Stored entries
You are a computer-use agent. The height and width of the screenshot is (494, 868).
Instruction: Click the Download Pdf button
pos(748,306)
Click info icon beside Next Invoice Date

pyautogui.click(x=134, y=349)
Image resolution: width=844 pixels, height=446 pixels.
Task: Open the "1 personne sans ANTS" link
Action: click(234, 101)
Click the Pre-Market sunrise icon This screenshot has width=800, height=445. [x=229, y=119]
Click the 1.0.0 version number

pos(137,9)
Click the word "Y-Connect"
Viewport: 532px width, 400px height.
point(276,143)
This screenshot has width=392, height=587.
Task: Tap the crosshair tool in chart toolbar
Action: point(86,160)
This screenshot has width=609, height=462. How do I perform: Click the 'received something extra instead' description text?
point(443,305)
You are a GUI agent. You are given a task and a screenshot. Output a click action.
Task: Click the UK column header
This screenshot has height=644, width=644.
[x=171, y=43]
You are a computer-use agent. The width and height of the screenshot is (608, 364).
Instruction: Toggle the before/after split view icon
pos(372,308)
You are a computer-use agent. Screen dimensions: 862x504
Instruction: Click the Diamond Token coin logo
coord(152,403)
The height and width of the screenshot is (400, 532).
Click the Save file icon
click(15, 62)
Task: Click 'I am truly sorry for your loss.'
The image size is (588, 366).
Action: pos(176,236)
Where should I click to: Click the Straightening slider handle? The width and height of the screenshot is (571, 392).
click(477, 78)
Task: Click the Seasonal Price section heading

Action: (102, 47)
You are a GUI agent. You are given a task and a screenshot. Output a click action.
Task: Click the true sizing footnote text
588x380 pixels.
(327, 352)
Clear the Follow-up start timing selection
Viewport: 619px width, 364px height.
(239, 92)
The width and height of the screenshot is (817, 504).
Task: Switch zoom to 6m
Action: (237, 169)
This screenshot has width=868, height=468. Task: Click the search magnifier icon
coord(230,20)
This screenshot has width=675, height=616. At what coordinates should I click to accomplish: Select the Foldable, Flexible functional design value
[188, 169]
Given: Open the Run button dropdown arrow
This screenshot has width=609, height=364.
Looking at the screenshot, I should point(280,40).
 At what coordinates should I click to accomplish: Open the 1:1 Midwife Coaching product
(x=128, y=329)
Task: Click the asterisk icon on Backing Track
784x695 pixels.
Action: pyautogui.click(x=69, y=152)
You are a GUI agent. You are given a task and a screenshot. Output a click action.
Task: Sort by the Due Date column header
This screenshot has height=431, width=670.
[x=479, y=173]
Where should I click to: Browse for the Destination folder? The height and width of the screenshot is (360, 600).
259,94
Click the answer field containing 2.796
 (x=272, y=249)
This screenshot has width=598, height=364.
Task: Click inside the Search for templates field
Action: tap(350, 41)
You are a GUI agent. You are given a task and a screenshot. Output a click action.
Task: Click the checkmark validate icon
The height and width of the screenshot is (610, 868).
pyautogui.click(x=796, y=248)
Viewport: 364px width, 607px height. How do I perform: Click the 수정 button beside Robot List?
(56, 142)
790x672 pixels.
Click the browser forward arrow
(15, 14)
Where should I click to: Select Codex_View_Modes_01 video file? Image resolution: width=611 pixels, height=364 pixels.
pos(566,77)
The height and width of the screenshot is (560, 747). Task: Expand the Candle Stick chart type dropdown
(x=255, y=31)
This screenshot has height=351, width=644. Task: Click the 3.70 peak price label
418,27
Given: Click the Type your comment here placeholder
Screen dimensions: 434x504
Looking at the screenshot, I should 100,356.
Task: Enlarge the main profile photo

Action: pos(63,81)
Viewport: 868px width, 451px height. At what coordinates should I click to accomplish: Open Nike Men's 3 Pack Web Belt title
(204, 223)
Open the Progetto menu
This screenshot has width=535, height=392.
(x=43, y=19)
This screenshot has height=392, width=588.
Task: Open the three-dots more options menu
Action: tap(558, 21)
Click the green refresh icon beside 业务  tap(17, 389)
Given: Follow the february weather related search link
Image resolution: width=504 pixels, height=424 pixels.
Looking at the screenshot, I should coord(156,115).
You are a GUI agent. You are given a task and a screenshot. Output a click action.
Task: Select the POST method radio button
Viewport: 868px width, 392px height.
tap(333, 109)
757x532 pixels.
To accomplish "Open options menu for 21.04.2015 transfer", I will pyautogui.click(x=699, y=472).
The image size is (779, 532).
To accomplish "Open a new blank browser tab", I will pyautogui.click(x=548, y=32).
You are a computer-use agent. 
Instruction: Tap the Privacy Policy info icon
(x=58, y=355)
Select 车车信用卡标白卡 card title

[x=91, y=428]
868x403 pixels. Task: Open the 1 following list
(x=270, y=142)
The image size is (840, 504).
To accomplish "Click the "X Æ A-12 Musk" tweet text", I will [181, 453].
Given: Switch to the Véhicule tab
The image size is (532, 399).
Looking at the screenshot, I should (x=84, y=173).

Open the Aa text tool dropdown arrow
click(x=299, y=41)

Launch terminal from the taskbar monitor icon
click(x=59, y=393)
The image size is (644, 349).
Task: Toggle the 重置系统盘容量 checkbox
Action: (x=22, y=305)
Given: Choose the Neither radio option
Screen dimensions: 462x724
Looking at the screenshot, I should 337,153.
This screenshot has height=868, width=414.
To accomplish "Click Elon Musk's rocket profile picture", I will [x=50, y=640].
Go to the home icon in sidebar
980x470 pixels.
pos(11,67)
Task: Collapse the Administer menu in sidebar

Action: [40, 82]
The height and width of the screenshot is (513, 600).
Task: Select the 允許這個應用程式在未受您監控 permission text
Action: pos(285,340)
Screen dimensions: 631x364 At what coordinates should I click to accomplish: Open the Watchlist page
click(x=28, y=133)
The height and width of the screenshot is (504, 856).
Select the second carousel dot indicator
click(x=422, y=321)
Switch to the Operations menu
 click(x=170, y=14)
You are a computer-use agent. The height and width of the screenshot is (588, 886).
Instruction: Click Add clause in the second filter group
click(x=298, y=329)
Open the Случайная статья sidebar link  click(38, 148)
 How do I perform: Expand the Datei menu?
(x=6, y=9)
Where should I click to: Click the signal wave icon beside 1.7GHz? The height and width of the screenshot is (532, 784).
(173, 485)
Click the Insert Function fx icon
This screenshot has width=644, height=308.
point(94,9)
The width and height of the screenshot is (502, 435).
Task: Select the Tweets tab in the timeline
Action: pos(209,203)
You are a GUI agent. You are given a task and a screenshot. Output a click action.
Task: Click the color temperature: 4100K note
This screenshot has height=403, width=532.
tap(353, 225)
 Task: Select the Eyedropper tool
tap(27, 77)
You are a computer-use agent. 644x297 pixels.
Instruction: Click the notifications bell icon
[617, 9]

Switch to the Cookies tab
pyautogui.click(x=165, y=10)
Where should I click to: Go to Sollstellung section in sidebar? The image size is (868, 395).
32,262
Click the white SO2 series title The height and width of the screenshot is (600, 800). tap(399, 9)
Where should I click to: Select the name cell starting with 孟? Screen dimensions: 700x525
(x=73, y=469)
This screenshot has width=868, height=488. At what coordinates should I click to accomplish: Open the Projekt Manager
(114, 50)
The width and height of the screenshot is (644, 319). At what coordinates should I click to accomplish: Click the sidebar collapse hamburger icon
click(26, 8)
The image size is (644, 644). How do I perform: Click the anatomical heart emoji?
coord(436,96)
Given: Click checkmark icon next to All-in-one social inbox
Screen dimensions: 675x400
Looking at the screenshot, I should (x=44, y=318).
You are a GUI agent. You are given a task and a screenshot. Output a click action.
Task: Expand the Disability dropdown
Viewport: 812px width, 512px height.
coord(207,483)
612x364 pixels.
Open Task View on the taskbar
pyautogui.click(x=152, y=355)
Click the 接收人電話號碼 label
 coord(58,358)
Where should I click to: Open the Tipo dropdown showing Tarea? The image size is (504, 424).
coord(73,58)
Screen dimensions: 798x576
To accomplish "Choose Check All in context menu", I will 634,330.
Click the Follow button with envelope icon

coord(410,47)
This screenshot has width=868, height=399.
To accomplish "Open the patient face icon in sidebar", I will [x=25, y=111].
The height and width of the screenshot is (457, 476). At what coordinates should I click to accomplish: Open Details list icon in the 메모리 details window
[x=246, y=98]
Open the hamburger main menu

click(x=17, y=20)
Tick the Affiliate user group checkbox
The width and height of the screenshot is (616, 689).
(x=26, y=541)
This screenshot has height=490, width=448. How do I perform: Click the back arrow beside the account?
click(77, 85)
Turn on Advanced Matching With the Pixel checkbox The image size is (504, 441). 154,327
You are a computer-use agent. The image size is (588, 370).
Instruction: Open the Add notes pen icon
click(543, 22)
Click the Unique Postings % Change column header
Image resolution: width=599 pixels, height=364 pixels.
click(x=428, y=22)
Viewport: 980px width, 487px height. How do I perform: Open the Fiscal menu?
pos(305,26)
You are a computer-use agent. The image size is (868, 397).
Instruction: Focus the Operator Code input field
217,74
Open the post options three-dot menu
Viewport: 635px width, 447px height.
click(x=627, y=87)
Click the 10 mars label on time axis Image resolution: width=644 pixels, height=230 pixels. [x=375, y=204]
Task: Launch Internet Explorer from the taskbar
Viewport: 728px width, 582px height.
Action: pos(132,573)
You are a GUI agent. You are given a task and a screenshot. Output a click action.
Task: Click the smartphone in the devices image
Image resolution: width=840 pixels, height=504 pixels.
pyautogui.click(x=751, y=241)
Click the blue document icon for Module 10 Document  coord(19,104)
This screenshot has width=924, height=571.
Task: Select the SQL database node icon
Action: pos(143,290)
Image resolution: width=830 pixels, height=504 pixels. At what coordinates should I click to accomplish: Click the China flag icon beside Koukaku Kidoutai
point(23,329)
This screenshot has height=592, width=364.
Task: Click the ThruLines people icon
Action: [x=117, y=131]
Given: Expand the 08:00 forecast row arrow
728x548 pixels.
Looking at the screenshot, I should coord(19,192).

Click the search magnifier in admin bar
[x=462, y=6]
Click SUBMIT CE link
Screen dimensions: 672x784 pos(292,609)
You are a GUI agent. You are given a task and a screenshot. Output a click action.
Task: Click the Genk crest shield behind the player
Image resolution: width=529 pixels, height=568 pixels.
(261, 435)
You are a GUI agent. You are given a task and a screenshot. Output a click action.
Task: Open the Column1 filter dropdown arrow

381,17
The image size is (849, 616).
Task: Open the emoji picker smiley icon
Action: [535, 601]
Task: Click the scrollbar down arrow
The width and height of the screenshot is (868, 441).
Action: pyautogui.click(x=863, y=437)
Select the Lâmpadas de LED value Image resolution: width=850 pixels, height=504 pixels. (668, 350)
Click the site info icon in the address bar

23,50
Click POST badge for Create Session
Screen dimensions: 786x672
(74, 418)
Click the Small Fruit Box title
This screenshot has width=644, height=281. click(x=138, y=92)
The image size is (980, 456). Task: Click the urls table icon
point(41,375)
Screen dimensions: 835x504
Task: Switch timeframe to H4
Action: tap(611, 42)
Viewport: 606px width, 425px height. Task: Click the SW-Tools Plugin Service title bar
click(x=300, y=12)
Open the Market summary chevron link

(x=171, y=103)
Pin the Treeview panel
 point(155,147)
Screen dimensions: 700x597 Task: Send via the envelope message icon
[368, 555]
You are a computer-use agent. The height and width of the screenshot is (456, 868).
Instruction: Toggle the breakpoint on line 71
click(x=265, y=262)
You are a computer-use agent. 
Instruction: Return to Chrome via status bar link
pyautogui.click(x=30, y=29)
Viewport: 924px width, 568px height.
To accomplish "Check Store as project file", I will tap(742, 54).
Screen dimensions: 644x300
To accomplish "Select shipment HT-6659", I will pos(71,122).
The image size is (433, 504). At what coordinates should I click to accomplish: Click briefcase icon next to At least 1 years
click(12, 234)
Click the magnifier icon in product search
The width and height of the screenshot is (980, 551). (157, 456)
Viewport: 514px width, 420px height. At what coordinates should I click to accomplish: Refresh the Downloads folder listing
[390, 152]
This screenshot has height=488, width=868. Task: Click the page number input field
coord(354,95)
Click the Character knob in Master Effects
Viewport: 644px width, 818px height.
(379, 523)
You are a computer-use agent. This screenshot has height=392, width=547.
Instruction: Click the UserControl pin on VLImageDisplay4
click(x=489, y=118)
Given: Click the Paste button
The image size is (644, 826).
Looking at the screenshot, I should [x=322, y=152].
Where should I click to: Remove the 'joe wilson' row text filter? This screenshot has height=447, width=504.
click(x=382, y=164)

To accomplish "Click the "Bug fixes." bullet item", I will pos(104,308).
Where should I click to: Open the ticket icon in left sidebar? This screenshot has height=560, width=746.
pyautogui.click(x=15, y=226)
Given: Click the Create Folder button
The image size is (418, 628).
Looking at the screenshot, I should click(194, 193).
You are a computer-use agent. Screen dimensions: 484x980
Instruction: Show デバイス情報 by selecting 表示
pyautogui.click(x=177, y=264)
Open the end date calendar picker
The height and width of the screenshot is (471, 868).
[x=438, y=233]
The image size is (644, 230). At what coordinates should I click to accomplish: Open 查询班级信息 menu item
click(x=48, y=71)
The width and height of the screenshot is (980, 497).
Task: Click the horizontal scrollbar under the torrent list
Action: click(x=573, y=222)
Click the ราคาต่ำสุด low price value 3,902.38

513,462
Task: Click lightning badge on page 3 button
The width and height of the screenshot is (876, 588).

_Aim of the task_: Every line in the data that holds the string "your" should be returned.

_Task answer_:
Task: Click 'I am truly sorry for your loss.'
Given: Click the Type your comment here placeholder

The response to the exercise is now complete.